JetBlue and Delta previously said they would trim summer schedules to improve reliability. 

During Father’s Day week, American Airlines canceled 1,400 main line flights. More than 50% were attributed to failure to connect a pilot to an airplane, according to Dennis Tajer, an American Airlines pilot and union spokesperson at Allied Pilots Association, which represents 15,000 American Airlines pilots. 

“They sold tickets and went for the demand and for the cash but didn’t consider if they had the crews to fly the airplanes,” said Tajer, who hopes the FAA will hold airlines to account.

American Airlines did not return repeated requests for comment.

A Southwest Airlines flight takes off at Long Island MacArthur...

A Southwest Airlines flight takes off at Long Island MacArthur Airport on March 25, 2021. Credit: Newsday/Steve Pfost

Evan Baach, a Delta pilot and spokesperson with the Delta chapter of the Airline Pilots Association (ALPA), also said the Atlanta-based carrier was scheduling more flights than it could handle.

“Going into the summer, we knew this was going to be a problem. We approached management multiple times to let them know the staffing was not adequate and unfortunately, over Memorial Day weekend and [Juneteenth], we saw operational issues,” Baach said.

Delta pilots wrote an open letter to customers on June 15 sharing their frustration and calling the continued disruptions “unacceptable.”

 A Delta spokesperson said the airline is working to adjust to any unpredictable occurrences, while keeping the pilot scheduling consistent with requirements.

“We continuously evaluate our staffing models and plan ahead so that we can recover quickly when unforeseen circumstances arise. .. Pilot schedules remain in line with all requirements set by the FAA, as well as those outlined in our pilot contract,” a Delta spokesperson said in a statement.

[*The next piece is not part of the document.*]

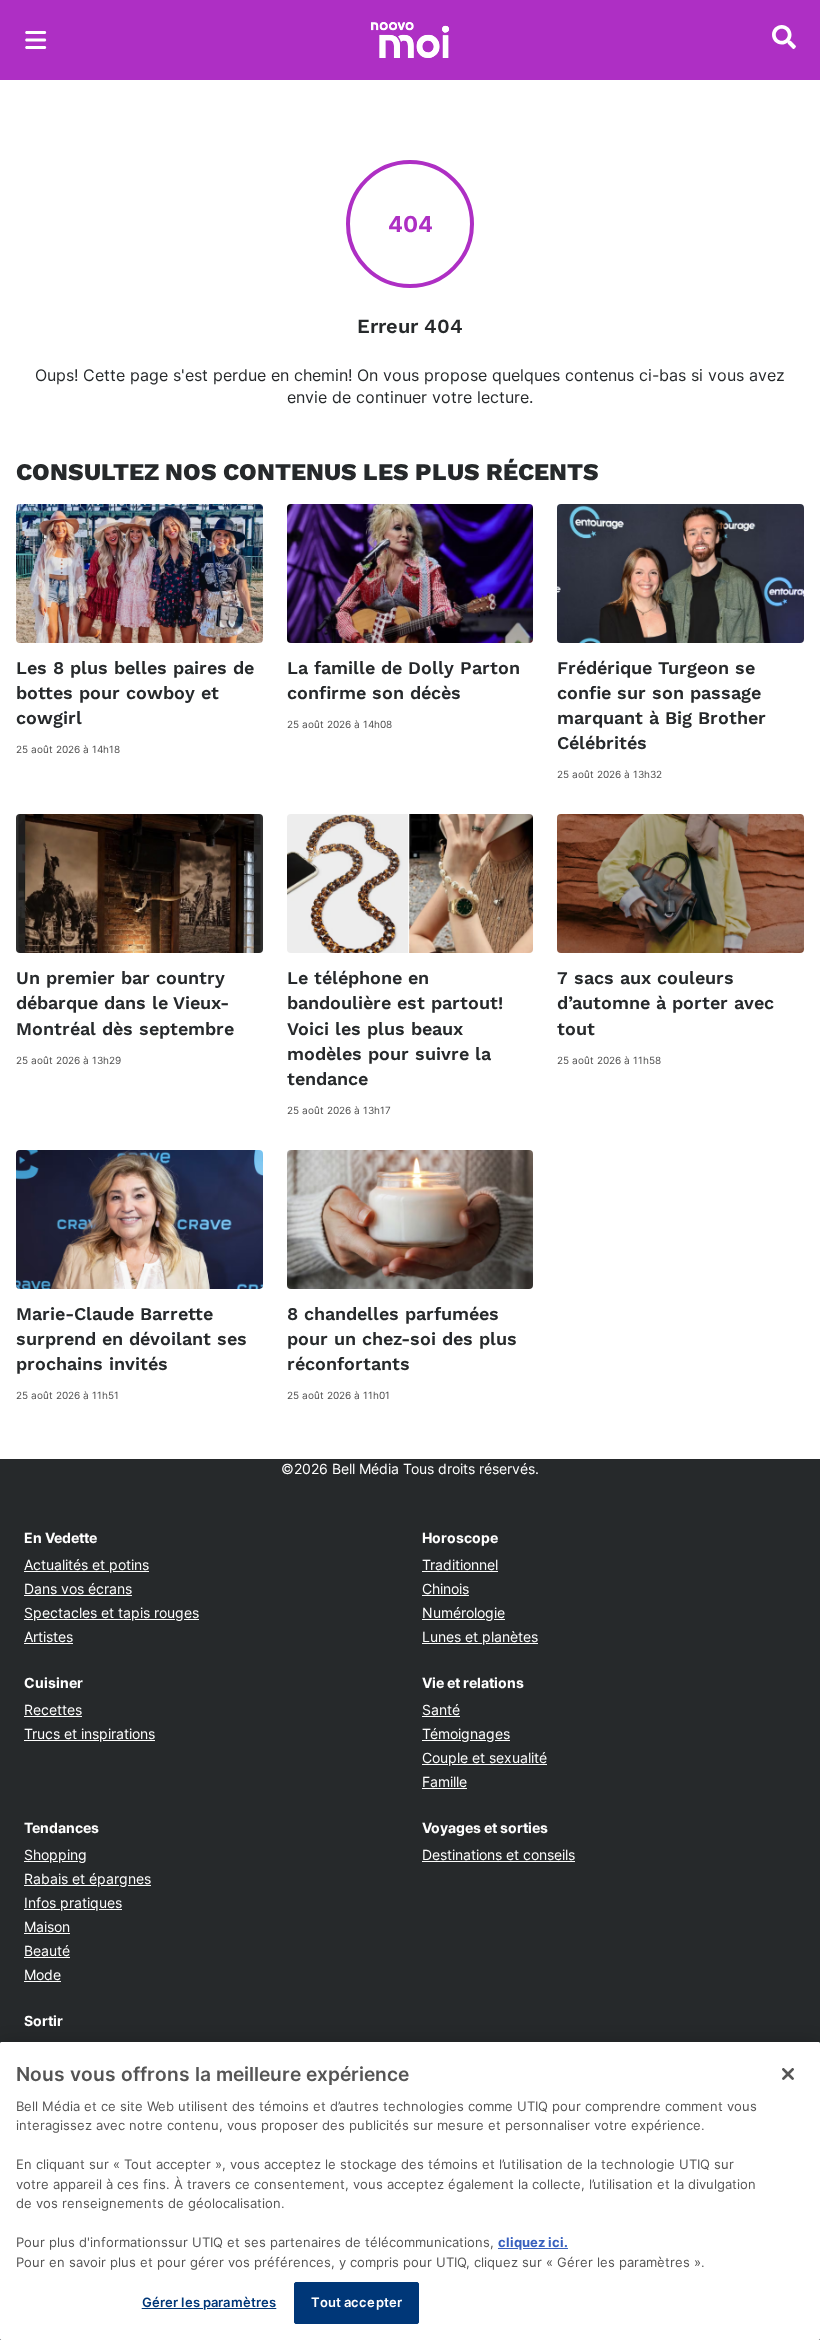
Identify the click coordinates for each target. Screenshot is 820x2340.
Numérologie (463, 1612)
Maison (47, 1926)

Union leaders at American, Delta and Southwest Airlines allege that many pilots are overworked and more are citing fatigue as a reason not to fly. The scheduling limits for pilots at major airlines are 30 hours a week with a minimum of eight hours of rest in between, according to ALPA. American and Southwest pilots recently picketed over conditions. Delta pilots also picketed in April.

“At the current rate, by this fall, our pilots will have flown more overtime in 2022 than in the entirely of 2018 and 2019 combined, our busiest years to date,” according to the letter Delta pilots penned to customers.

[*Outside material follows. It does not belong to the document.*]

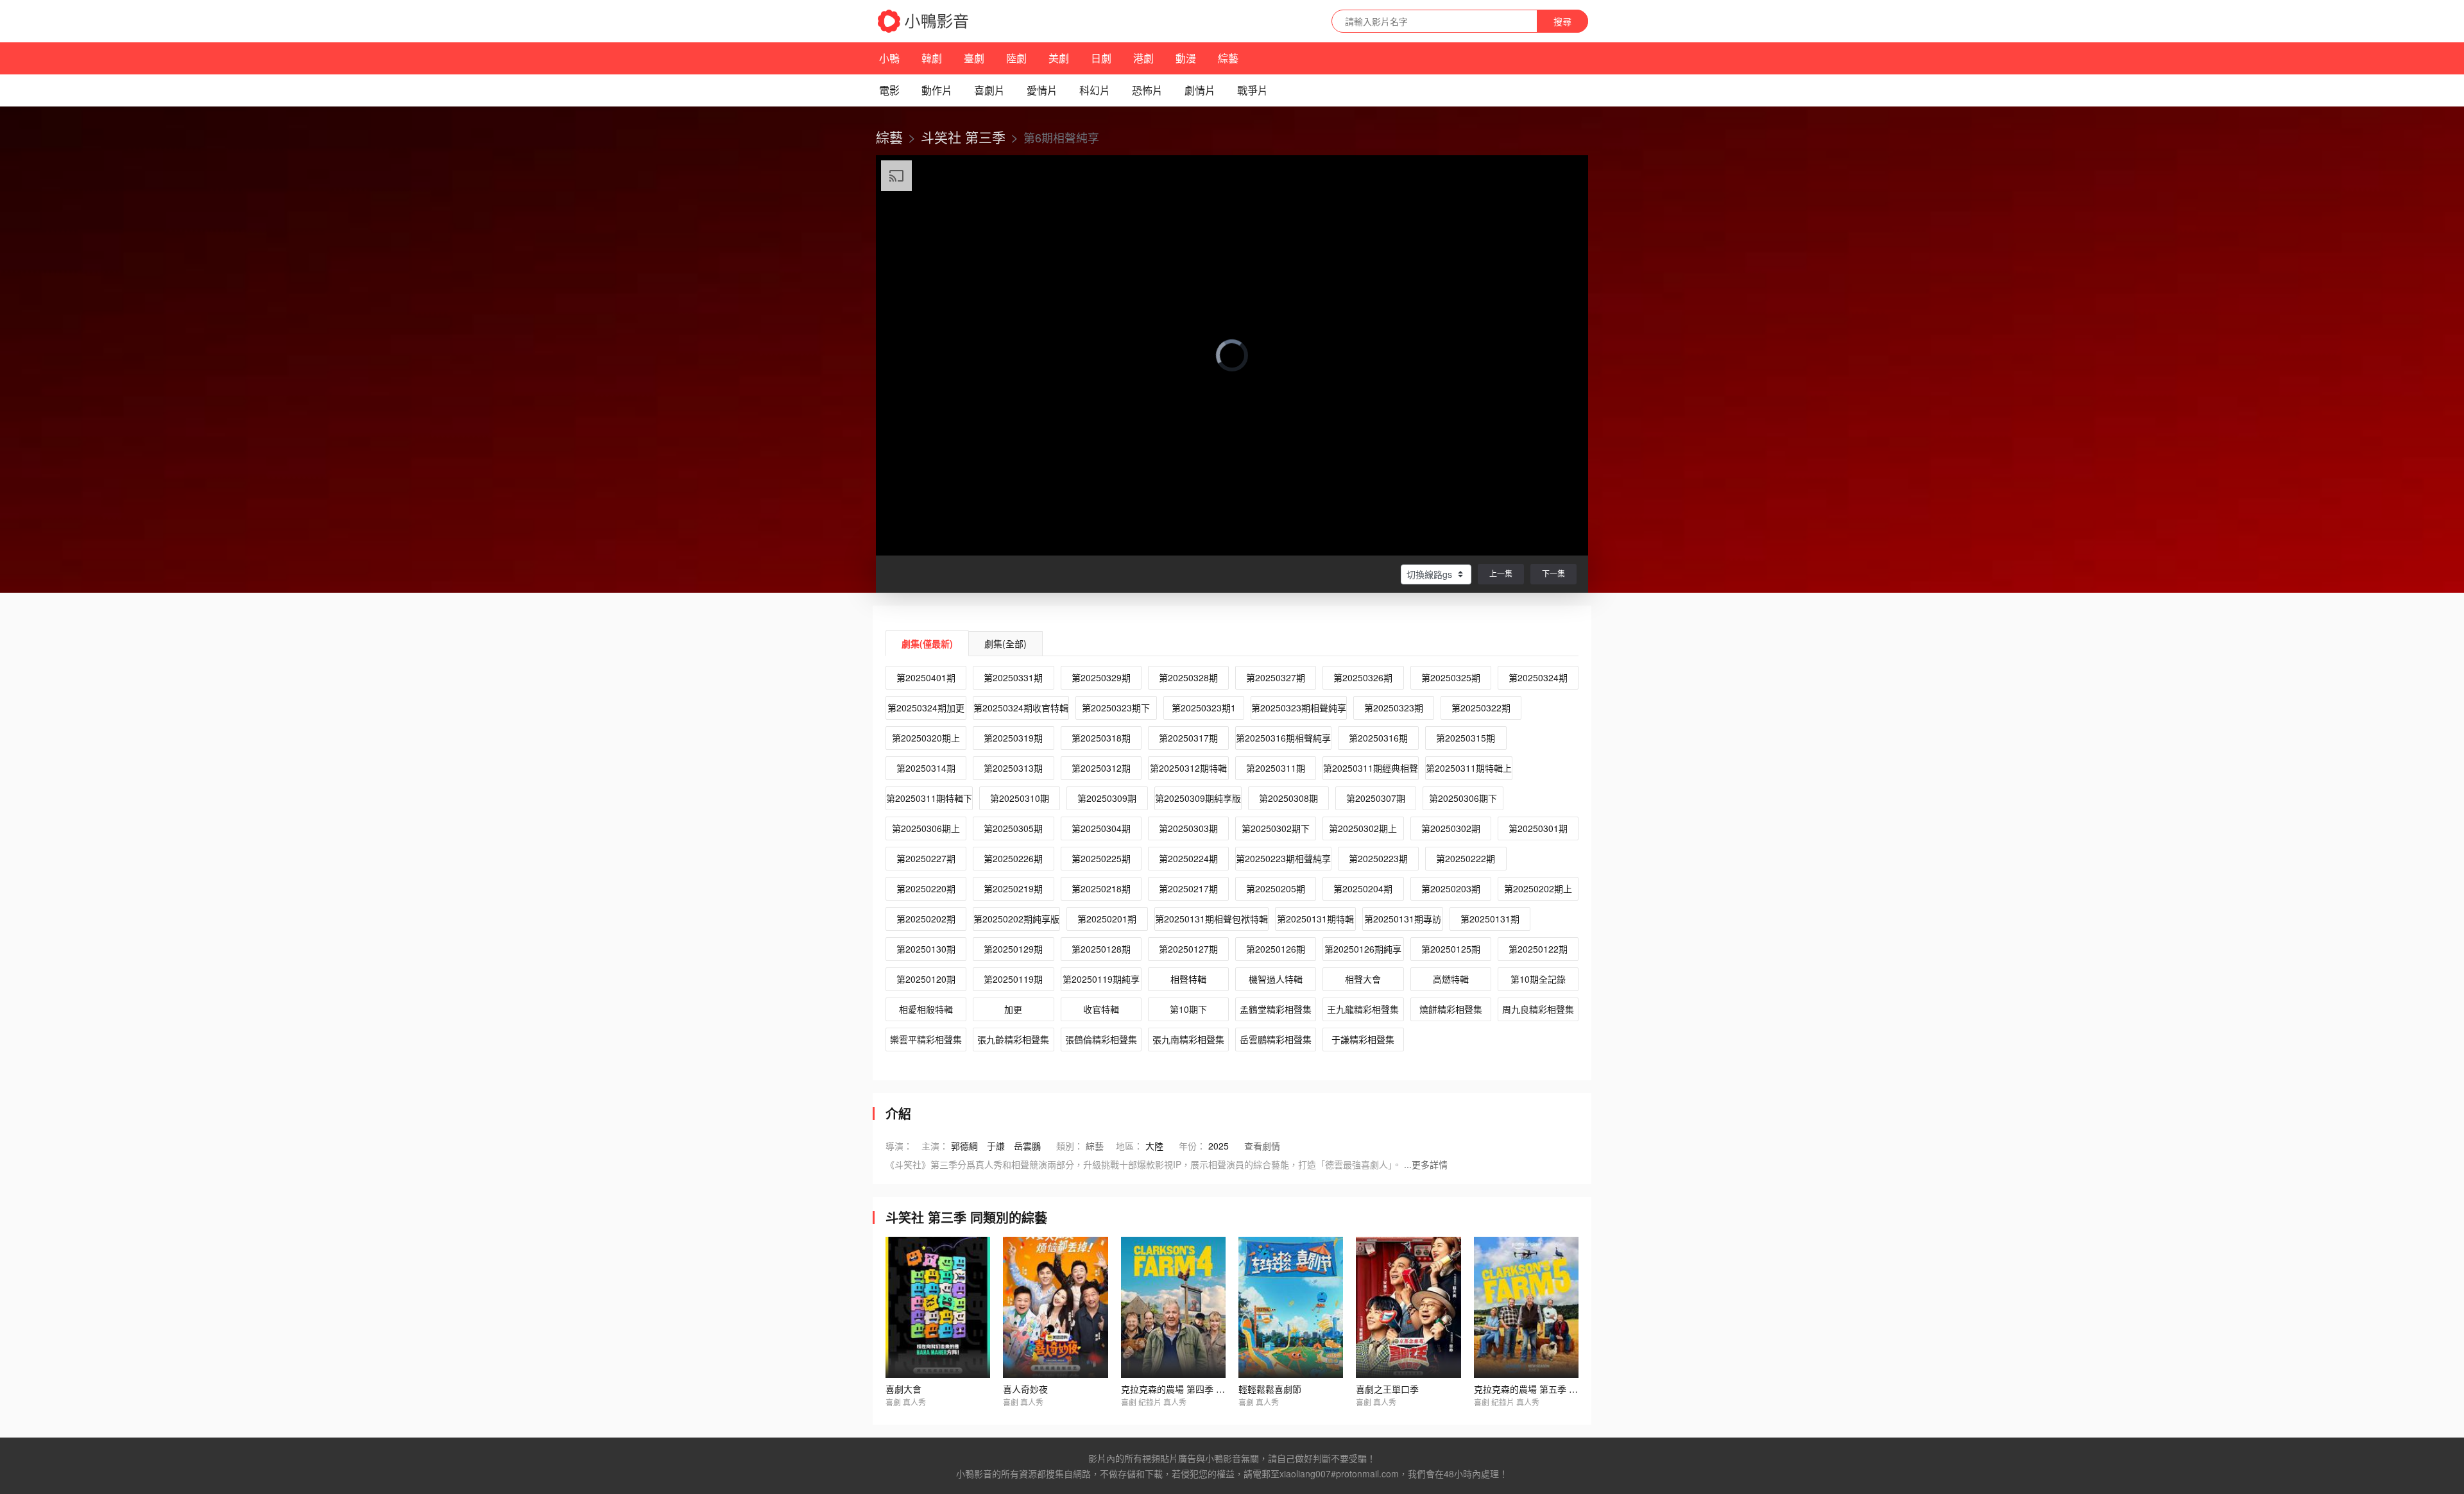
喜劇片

At American, Tajer said, there has been a fourfold increase in fatigue calls since the pandemic recovery began last summer.

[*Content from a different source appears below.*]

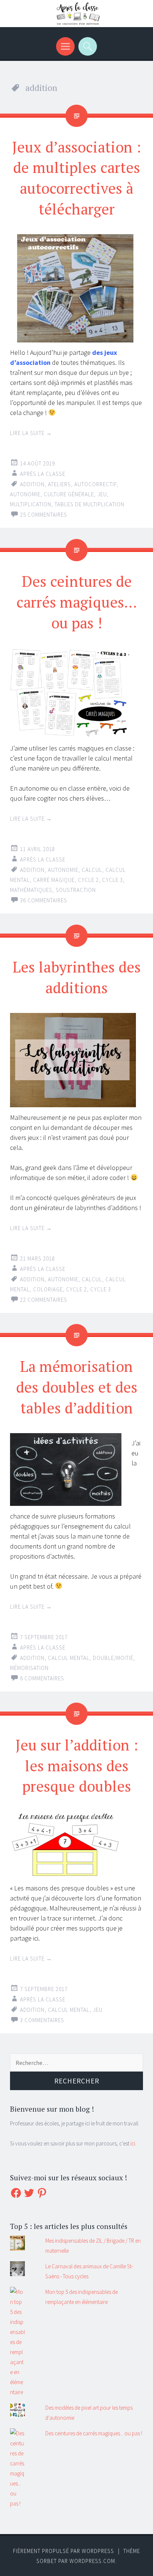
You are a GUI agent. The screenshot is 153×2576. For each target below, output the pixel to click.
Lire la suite (31, 433)
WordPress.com (92, 2560)
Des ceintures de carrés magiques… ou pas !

“If you’re counting on pilots during a fatigue state, the first thing that goes in fatigue is your judgment. ... That’s what we’re seeing here, lowering the training, quality and quantity and pushing the schedule to the maximum of human ability. You are inviting a very serious consequence. We are not going to let that happen,” Tajer said.

A Southwest spokesperson said the airline has a cancellation rate among the lowest of ranked carriers and is not experiencing a pilot shortage, while continuing to operate its peak summer flight schedule.

Southwest Airlines Pilot Association president Casey Murray said the problem is the misuse of pilots and the constant reassignments.  

“You can’t plan for a perfect day. They just aren’t possible in aviation. But you better have a plan that’s executable when things go bad,” Murray said.